The new format will be more malleable and allow for deeper analysis by the general public and candidates, Tyskiewicz said. It’s also a resource for the county to point to when researchers and students ask for data, said Liz Dell, a business analyst in the county’s division of computer services. If you want to take a look now, the 2016 general election results have been transferred to the new format. (Previous election results are still online in the old format.)
On Wednesday, Dell gave The Incline an overview of the update and five of its most noteworthy changes.
- At the top of the results page, you’ll see races by level (from federal to state to county and municipal). Click one, and there will be a bar graph for each race. In the primary, there’s a chart for each political party in each race.

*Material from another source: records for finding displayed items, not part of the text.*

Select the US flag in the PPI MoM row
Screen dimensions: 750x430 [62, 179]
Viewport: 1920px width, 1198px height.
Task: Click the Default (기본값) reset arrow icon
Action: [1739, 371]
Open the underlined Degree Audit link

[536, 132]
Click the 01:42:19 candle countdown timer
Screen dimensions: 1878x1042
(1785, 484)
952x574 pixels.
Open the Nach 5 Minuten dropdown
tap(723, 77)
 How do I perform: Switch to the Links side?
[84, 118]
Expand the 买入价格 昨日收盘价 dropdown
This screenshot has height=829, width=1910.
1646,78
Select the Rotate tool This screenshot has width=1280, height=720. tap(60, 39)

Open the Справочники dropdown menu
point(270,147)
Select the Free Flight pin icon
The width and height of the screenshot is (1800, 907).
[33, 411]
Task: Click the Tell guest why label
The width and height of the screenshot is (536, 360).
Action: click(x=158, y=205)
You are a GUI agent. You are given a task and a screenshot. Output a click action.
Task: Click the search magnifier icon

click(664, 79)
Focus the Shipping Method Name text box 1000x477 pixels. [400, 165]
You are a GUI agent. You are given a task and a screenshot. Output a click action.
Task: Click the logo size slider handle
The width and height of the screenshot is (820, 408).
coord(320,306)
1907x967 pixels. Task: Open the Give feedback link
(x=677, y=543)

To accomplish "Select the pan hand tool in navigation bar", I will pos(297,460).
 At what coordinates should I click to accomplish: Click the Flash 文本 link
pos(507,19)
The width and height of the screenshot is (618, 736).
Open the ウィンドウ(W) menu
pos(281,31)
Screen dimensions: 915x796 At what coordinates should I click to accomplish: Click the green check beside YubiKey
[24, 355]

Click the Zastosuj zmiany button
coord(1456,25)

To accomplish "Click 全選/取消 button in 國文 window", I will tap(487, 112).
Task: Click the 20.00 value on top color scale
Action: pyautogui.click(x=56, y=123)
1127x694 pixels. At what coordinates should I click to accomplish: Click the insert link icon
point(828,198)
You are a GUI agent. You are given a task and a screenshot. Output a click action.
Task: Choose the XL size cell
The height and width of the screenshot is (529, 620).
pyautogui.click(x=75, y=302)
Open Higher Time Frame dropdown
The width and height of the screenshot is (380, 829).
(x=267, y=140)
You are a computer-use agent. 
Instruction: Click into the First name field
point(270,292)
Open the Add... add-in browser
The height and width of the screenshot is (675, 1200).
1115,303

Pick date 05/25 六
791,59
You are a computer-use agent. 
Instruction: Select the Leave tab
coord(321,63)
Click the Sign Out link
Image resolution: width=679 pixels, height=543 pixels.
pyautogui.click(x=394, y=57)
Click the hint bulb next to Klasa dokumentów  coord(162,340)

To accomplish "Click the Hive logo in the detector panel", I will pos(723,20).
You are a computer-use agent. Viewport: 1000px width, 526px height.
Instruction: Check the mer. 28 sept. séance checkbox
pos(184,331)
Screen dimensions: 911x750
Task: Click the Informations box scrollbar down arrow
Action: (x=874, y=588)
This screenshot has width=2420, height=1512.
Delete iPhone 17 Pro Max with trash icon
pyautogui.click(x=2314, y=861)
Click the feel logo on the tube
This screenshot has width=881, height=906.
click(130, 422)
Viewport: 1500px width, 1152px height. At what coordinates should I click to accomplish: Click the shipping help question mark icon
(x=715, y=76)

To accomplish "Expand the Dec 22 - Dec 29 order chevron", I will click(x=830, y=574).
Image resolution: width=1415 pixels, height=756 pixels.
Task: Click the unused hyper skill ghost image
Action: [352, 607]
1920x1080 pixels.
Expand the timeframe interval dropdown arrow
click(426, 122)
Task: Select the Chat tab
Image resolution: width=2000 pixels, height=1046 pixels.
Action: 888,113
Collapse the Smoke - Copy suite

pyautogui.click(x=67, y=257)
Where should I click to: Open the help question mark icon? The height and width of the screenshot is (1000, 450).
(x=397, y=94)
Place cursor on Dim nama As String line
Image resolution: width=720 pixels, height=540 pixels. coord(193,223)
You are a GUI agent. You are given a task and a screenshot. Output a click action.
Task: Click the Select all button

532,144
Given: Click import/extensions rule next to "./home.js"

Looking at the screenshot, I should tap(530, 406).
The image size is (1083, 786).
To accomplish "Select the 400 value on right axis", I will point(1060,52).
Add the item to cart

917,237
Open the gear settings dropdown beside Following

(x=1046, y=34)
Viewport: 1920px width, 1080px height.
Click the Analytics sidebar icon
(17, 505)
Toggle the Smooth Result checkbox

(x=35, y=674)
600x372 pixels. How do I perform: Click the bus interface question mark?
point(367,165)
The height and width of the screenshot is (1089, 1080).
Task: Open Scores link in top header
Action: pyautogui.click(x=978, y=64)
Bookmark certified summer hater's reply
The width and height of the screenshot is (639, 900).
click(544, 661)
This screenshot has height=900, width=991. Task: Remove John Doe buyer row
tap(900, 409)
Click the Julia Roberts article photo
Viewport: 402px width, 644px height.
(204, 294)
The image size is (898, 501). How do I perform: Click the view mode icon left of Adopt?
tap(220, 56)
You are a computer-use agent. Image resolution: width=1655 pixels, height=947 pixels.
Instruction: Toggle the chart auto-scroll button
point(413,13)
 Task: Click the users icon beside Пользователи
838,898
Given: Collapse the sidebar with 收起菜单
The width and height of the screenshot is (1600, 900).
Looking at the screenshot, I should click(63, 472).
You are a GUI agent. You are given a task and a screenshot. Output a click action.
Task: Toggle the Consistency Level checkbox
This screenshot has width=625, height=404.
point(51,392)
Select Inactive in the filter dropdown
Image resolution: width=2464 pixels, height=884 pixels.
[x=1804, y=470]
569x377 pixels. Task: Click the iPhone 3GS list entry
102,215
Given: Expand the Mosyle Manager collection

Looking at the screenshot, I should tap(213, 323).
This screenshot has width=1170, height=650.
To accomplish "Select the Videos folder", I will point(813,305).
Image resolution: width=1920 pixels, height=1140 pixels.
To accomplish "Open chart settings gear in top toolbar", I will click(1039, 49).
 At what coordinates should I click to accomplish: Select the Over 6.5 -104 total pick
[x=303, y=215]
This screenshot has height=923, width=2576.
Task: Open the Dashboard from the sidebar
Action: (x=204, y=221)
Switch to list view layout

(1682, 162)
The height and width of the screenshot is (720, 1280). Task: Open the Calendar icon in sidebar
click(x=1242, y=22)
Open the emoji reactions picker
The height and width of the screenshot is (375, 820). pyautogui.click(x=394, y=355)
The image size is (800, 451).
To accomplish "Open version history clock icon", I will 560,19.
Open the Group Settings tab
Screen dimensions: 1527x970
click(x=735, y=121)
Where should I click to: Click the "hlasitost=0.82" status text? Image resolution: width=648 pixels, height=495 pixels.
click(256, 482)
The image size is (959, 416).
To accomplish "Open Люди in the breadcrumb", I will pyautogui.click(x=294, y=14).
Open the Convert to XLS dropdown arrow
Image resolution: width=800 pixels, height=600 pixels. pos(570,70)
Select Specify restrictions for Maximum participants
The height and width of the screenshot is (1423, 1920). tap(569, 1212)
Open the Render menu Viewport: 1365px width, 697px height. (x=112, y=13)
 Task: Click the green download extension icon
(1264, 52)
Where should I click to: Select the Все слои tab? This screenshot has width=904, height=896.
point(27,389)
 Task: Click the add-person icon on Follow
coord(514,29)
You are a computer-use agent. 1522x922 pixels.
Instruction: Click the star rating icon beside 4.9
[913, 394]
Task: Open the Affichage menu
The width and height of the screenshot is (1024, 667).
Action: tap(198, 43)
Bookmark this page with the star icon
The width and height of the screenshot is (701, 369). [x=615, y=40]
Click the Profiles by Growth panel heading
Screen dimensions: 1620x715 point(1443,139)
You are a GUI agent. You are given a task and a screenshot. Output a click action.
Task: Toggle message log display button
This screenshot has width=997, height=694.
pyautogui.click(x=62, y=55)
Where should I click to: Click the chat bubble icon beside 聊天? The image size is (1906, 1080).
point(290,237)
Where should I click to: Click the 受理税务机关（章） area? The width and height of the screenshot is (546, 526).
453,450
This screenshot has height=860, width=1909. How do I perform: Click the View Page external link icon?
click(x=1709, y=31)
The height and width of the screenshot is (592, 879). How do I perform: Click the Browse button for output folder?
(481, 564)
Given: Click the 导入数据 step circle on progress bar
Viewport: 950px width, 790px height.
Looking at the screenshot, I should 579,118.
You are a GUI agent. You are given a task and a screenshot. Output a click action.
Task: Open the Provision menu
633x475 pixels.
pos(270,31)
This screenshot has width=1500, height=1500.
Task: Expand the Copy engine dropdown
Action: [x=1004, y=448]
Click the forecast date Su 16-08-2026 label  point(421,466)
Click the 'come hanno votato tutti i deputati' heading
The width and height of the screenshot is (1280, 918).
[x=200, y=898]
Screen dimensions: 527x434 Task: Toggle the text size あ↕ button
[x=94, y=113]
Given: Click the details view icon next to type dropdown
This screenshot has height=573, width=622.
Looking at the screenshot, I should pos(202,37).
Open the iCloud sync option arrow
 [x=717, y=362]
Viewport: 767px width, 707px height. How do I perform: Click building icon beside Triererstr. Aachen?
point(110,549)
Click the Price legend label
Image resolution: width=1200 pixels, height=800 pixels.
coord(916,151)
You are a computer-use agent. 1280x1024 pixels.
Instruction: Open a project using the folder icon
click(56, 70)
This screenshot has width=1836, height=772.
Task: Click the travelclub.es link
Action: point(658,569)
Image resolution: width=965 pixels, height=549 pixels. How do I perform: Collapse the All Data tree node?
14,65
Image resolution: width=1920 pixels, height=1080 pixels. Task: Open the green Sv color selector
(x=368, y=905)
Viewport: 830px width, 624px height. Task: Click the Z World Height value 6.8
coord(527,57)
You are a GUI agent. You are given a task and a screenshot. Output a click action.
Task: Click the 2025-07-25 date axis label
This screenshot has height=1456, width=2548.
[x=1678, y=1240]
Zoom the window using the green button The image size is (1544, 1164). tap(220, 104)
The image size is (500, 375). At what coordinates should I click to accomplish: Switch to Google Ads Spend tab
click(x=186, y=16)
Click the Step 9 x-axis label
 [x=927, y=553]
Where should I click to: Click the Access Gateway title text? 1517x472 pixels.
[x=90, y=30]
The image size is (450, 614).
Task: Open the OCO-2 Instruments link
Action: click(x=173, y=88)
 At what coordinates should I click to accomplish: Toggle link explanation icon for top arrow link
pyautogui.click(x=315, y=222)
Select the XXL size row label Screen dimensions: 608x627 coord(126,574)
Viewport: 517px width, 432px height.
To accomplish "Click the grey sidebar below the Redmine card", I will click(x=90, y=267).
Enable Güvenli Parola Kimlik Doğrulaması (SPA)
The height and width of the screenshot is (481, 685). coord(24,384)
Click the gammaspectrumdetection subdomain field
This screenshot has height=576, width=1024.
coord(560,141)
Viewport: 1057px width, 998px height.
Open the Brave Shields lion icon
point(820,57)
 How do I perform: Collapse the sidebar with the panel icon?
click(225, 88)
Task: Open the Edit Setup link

- Click on the chart for a color-coded map based on the candidate that won the precinct. Hover over a precinct and a bar graph will appear showing the percentage of votes and number of votes for each candidate. (The number of write-ins represents the total, not a tally for each person who was written in.) For races in which the entire county doesn’t vote, precincts that aren’t eligible appear in white.
- Voter turnout data is also available that shows how many voters cast a ballot and the number of registered voters in each precinct. Especially important for election night, a chart and map will show how many precincts have reported so far.
- You have the option to select “My Favorite Races.” Just click the star on the races you want to follow, and they’ll be there when you return to favorites. It’s based on your cookies, so no log-in is needed, but it will disappear if you clear your browser data.
- And lastly — the data is all available for download in multiple formats.
A word of caution on primary election night: Remember that the results aren’t final and don’t include absentee ballots, County Elections Division Manager Mark Wolosik said. Those are added in later, and the results will then say they are “final.” Absentees usually only represent about two or three percent of the vote, he said, “but that could make a difference in a municipal election.”
P.S. The deadline to register to vote is April 17. Voters who have moved, changed their names or changed their party affiliation have to notify the county.